NIPPO FANTINI DE ROSA. UN CROAZIA TUTTO ALL'ATTACCO

PROFESSIONISTI | 23/04/2017 | 17:43

Si conclude la sesta tappa del Tour of Croatia con gli #OrangeBlue ancora protagonisti come in tutte le principali tappe del Tour. 5° posto per Marco Canola, nella volata atipica sul muro finale di Zagabria (500 metri all’ 8%). Poco prima, nel penultimo giro, proprio sul muro parte l’azione di Eduard Grosu che una stoccata lascia il gruppo e si porta sui 5 fuggitivi rimasti e, senza trovare collaborazione, prova a partire in solitaria. Ripreso a poche curve dal traguardo dal treno della UAE Abu Dhabi, si scatena quindi la bagarre finale, dove Marco Canola prova a inserirsi, chiudendo quinto. Vince quindi Sacha Modolo con una grande azione, quinto l’atleta #OrangeBlue alle spalle di Vincenzo Nibali che si riprende la maglia di leader e vince il Tour of Croatia.



LA GARA.


Ultima tappa che ha visto una fuga di 15 corridori prendere il largo, tra loro il nipponico Yuma Koishi. Quando mancano circa 30 km al traguardo è la NIPPO Vini Fantini a mettersi in testa al gruppo a lavorare con il nipponico Kazushige Kuboki, il carismatico Alan Marangoni e il velocista Nicolas Marini oggi al servizio dei compagni. Intanto davanti la fuga, riportata nel mirino dagli #OrangeBlue a circa 45 secondi, esplode e rimangono solamente in 5. 
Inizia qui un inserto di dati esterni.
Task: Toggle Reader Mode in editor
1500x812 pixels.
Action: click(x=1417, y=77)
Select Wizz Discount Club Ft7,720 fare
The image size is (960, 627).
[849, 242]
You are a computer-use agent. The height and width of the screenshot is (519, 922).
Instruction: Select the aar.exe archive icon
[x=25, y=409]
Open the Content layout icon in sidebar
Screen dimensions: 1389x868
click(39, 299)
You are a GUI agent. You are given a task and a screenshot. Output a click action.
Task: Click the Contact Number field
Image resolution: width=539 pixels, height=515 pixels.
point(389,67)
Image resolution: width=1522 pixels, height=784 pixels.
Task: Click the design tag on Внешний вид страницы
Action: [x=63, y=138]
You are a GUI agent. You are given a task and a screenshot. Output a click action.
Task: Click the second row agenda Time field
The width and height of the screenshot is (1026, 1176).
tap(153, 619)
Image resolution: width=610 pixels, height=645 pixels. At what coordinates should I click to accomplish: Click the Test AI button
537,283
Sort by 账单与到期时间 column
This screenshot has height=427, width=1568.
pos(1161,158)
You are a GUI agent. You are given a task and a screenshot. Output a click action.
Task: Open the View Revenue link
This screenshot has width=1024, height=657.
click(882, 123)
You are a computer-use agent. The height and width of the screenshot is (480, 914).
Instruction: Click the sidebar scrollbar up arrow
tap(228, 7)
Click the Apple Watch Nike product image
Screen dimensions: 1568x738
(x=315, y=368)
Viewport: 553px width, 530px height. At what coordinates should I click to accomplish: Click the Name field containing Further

Nel circuito finale di Zagabria, come da strategia, la prima azione è di Eduard Grosu che al penultimo giro prova a partire, lasciando sul posto il gruppo e raggiungendo e superando gli altri fuggitivi. Dietro è il treno della UAE a lavorare per il leader Sacha Modolo, poi vincitore di giornata. Nel finale per gli #OrangeBlue è bravo a inserirsi Marco Canola che chiude al 5° posto di giornata, conquistando la decima top ten per il team NIPPO Vini Fantini in questo Tour of Croatia.


LE DICHIARAZIONI.

Stefano Giuliani, il DS #OrangeBlue fautore della strategia di gara, è rammaricato per il risultato finale, ma soddisfatto per la strategia attuata dal team: “La strategia di oggi prevedeva di mettere qualcuno nella fuga per non doverci sobbarcare da soli tutto il lavoro in testa al gruppo. Abbiamo lavorato bene in testa con Marangoni, Kuboki e Marini, che ha dato un grande segnale a lavorare per il team in un arrivo non adatto a lui, per prendere i numerosi fuggitivi prima del circuito finale. Come da piano volevamo anticipare con Grosu, mentre il nostro uomo di punta era Canola, il più in forma dei nostri. Grosu purtroppo non ha trovato collaborazione dagli uomini davanti, ha forse sbagliato a non attenderli anziché andare da solo. Dopodiché Sacha Modolo è stato bravo e più forte di noi battendo il nostro Canola. Da questo Tour ne usciamo comunque rafforzati nel morale e nella convinzione nei nostri mezzi. Se vogliamo, possiamo togliere molte soddisfazioni in questa stagione.”


IL BILANCIO FINALE.

Il bilancio finale degli #OrangeBlue, seppur sia mancata la vittoria di tappa è sicuramente molto positivo, sia nei numeri che nell’atteggiamento. Un Tour of Croatia corso all’attacco e di squadra, con 2 podi, 10 top ten e 2 fughe, una delle quali per soli 10 metri non ha portato Alan Marangoni alla prima meritata vittoria in carriera. Atteggiamento che parte da lontano, con i colori delle maglie #OrangeBlue spesso in testa al gruppo per guidare il gruppo agli arrivi in volata nei quali giocarsi la vittoria. Lavoro di squadra e determinazione che lasciano fiduciosi atleti e DS in vista dei prossimi appuntamenti stagionali.